EXTRAIT FOURNI:
==================================================

L’impact du projet sioniste sur la Palestine et sur la région
RANCE Roland
1er février 2009
Contribution au séminaire international tenu à l’Institut international de Recherche et de Formation (IIRF, Amsterdam) sur la Palestine.
Sommaire
Depuis le début de la seconde Intifada en Palestine, nous avons assisté à l’effondrement du Plan B de l’impérialisme dans la région. Le plan A avait pour seul objectif de permettre à Israël de conserver les territoires occupés depuis 1967. À la suite de la première Intifada, il est devenu clair que cette approche n’était pas viable, ce qui a donné naissance au plan « B ». Le Plan B proposait l’établissement de quelque chose qui pouvait être présenté comme un état palestinien, à côté de l’état d’Israël. Nous savons qu’il n’en aurait rien été : l’état palestinien proposé n’aurait eu AUCUN contrôle de ses propres frontières, ni de son espace aérien, n’aurait possédé AUCNE force armée, n’aurait pas été en mesure d’absorber la masse des réfugiés palestiniens et, par-dessus tout, n’aurait disposé d’AUCUN contrôle des ses ressources en eau. Mais ce plan B représentait la position des impérialistes et a bénéficié de l’appui verbal de la plupart des régimes arabes et du gouvernement israélien tout au long des sept dernières années.
Maintenant que cette approche a échoué, il apparaît que l’impérialisme n’a aucun plan de secours, si ce n’est de revenir à une version révisée du Plan A qui donne carte blanche à Israël dans la région.

==================================================

JEU DE DONNÉES:
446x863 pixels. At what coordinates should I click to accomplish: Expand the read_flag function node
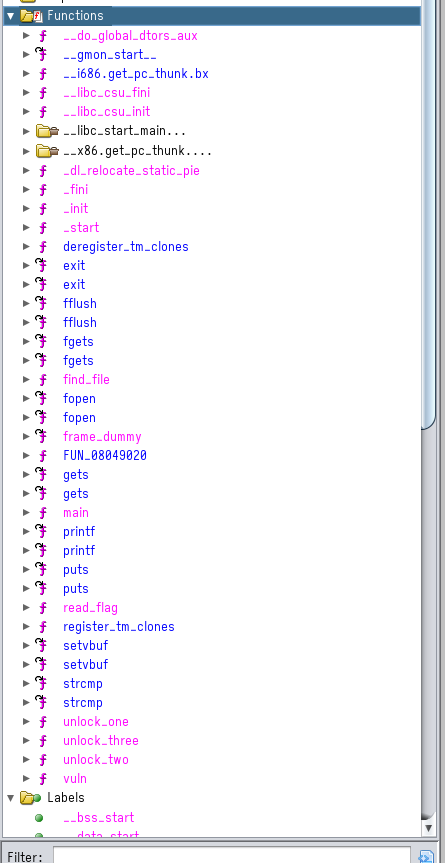click(26, 608)
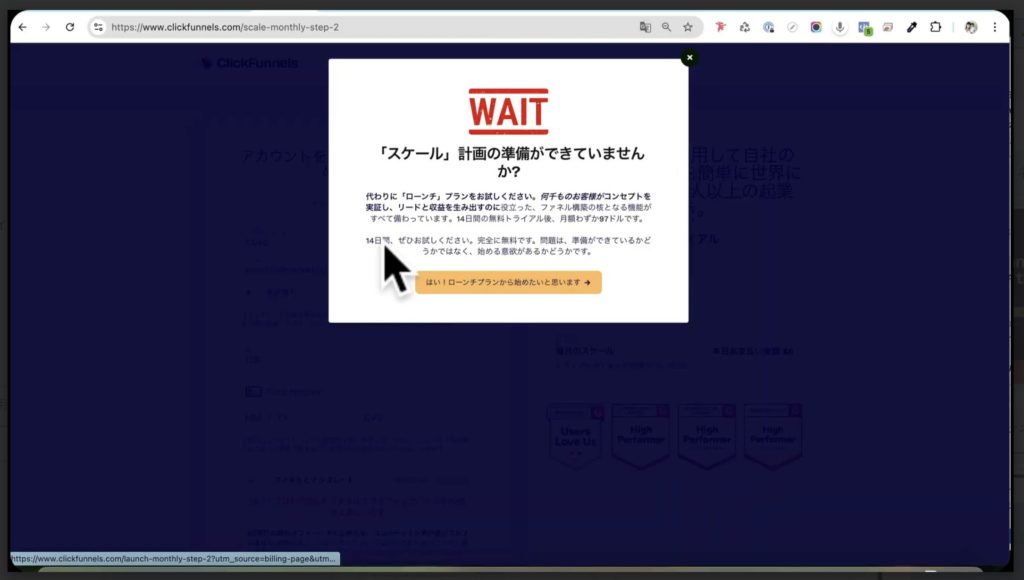Click the pen extension icon
The image size is (1024, 580).
point(912,27)
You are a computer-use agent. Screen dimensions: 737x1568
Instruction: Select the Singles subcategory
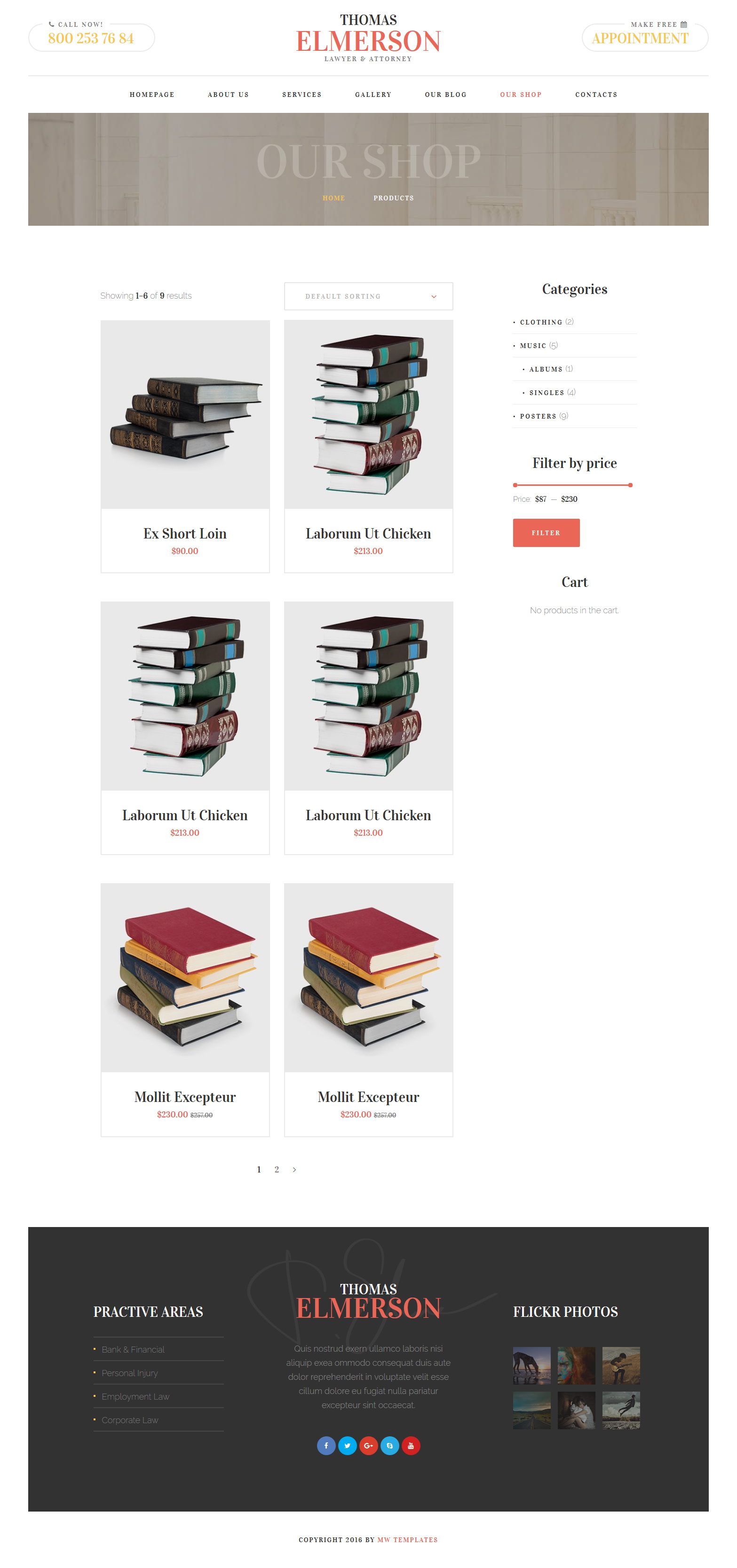[547, 393]
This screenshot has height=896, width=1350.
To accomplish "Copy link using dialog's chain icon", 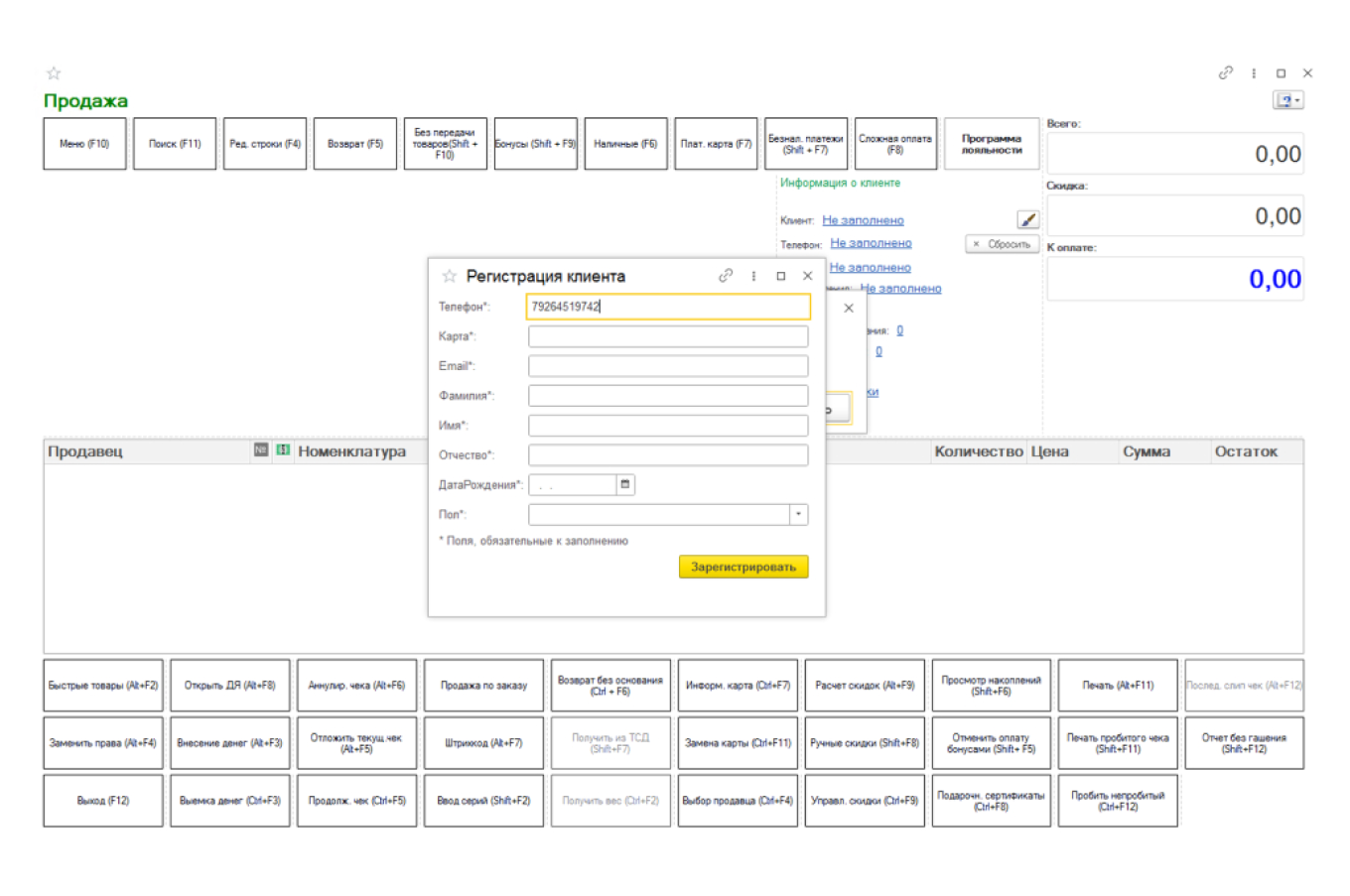I will coord(726,276).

==================================================

CONSIGNE 1: Énumérez tout ce dont, selon l'extrait, l'état palestinien proposé par le Plan B aurait été privé ou qu'il n'aurait pas pu faire.
CONSIGNE 2:
Répondez à partir de l'extrait, une ligne par réponse :
(a) Dans quel établissement s'est tenu le séminaire international ?
(b) Quel était le seul objectif du Plan A ?
(c) À la suite de quel événement est-il devenu clair que le Plan A n'était pas viable ?
CONSIGNE 3: Reproduisez le passage de l'extrait qui commence par « L’impact du projet » et se poursuit jusqu'à « sur la Palestine. ».
Seul l'extrait sert de référence.

RÉPONSE COMPLÈTE 1:
- le contrôle de ses propres frontières
- le contrôle de son espace aérien
- une force armée
- la capacité d'absorber la masse des réfugiés palestiniens
- le contrôle de ses ressources en eau

RÉPONSE COMPLÈTE 2:
(a) À l'Institut international de Recherche et de Formation (IIRF, Amsterdam).
(b) Permettre à Israël de conserver les territoires occupés depuis 1967.
(c) La première Intifada.

RÉPONSE COMPLÈTE 3:
L’impact du projet sioniste sur la Palestine et sur la région
RANCE Roland
1er février 2009
Contribution au séminaire international tenu à l’Institut international de Recherche et de Formation (IIRF, Amsterdam) sur la Palestine.